O pedido foi enviado a fabricantes indianos e estrangeiros, com respostas esperadas até 5 de outubro, e busca uma plataforma capaz de preparar pilotos para operar caças modernos como o Rafale, o Tejas e, futuramente, o Advanced Medium Combat Aircraft (AMCA), programa nacional indiano de quinta geração.
O RFI representa a etapa de sondagem de mercado de um programa que a IAF já vinha sinalizando há anos. Os futuros treinadores atuarão no chamado Stage-III, último estágio de formação antes de o piloto assumir um esquadrão operacional de combate.
Nessa fase, o objetivo não é mais ensinar a pilotar, mas sim aproximar o aprendiz da complexidade sensorial e tática de um caça de linha de frente — daí a exigência de sistemas como radares aerotransportados, guerra eletrônica embarcada e capacidade de emprego de mísseis ar-ar de longo alcance (BVR).

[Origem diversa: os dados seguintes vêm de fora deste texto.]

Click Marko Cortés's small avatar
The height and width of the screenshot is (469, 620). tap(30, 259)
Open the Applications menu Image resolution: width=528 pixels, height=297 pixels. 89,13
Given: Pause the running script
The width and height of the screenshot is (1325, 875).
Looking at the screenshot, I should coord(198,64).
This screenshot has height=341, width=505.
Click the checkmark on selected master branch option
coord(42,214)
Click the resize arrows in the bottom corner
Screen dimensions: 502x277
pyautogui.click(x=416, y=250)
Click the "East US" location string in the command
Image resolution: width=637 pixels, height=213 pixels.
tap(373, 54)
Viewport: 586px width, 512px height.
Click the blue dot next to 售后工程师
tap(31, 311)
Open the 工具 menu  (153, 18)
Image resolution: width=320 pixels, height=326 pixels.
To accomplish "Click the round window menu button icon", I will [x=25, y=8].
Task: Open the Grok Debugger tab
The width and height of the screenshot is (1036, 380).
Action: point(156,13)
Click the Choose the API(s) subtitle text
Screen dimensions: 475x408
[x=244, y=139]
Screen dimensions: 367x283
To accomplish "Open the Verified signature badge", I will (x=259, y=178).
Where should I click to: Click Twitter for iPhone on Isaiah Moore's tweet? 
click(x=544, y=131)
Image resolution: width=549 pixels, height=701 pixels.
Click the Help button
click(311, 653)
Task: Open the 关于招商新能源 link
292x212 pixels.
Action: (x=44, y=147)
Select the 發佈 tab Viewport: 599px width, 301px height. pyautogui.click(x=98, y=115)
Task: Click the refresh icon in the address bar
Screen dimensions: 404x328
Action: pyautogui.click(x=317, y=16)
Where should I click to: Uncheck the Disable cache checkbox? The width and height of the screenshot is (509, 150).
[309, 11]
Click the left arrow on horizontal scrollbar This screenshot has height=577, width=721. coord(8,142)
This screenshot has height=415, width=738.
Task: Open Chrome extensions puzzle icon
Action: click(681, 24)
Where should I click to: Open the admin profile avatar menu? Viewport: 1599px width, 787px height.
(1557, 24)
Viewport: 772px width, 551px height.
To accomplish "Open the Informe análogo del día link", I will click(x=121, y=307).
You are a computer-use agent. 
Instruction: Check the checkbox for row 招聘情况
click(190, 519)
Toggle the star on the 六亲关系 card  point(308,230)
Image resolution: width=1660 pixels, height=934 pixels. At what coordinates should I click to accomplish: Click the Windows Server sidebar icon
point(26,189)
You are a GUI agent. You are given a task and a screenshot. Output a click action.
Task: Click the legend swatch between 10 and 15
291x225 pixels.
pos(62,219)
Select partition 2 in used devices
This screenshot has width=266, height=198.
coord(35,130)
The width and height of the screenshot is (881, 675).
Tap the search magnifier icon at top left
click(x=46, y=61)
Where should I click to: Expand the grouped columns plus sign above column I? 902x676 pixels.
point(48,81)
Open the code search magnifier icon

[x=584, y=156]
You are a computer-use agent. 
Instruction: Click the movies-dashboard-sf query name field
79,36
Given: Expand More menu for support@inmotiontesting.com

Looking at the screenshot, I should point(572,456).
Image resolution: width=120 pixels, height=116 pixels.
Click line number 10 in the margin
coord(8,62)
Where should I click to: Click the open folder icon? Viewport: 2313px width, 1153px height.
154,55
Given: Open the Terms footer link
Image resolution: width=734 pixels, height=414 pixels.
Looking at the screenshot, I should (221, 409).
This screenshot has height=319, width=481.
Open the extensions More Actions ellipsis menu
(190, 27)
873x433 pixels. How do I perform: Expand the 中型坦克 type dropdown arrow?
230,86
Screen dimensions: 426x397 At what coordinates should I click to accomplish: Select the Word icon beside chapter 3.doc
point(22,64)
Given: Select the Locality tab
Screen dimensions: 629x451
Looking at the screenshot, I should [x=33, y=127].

Concorrentes nacionais e estrangeiros
Entre os nomes cotados para a disputa está o M-346 Master, da italiana Leonardo, e a família T-50, da sul-coreana Korea Aerospace Industries (KAI) — que inclui variantes como o T-50 e o FA-50, já em operação em diversas forças aéreas asiáticas.
Do lado indiano, a aposta é o HLFT-42, projeto da estatal Hindustan Aeronautics Limited (HAL), apresentado em maquete de escala reduzida durante a Aero India de 2023. Segundo informações disponíveis, o projeto ainda não chegou à fase de revisão crítica de projeto, o que sinaliza que o desenvolvimento segue em estágio inicial se comparado às opções estrangeiras já maduras operacionalmente.
Além da capacidade técnica das aeronaves, a IAF avaliará critérios como conteúdo indústrial nacional, transferência de tecnologia e cronograma de entregas — pontos sensíveis para um país que historicamente busca equilibrar aquisições estrangeiras com o fortalecimento da sua base industrial de defesa.
Cronograma ainda distante
O calendário divulgado indica um processo longo. Após o fechamento do RFI em outubro, a IAF pretende emitir o Request for Proposal (RFP) formal apenas em dezembro de 2027, dando início à disputa comercial propriamente dita.
Os concorrentes selecionados deverão então passar por testes em solo indiano, em regime sem custo e sem compromisso, permitindo à força aérea avaliar cada aeronave nas condições reais de operação e treinamento.
Segundo fontes ligadas à defesa, as entregas devem se completar em até 60 meses após a assinatura do contrato final — o que projeta a chegada das primeiras aeronaves a uma base de treinamento apenas em meados da década de 2030.
O papel histórico do Hawk Mk-132
Em serviço na Índia desde 2008, o Hawk Mk-132 tem sido a espinha dorsal do treinamento avançado de pilotos de caça na Base Aérea de Bidar, com a maior parte da frota produzida sob licença pela própria HAL.
A aeronave, de origem britânica, também equipa a esquadrilha de acrobacias aéreas Surya Kiran, um dos cartões de visita da aviação militar indiana em demonstrações públicas.
A busca por um sucessor reflete um movimento mais amplo dentro da IAF: à medida que a força incorpora caças cada vez mais sofisticados — casos do Rafale francês e do Tejas nacional, com o AMCA de quinta geração ainda em desenvolvimento —, cresce a exigência por uma etapa de formação que já simule, na prática, o ambiente operacional desses sistemas.
O resultado do processo de seleção deverá definir qual aeronave assumirá esse papel estratégico na próxima década de formação de pilotos de caça indianos.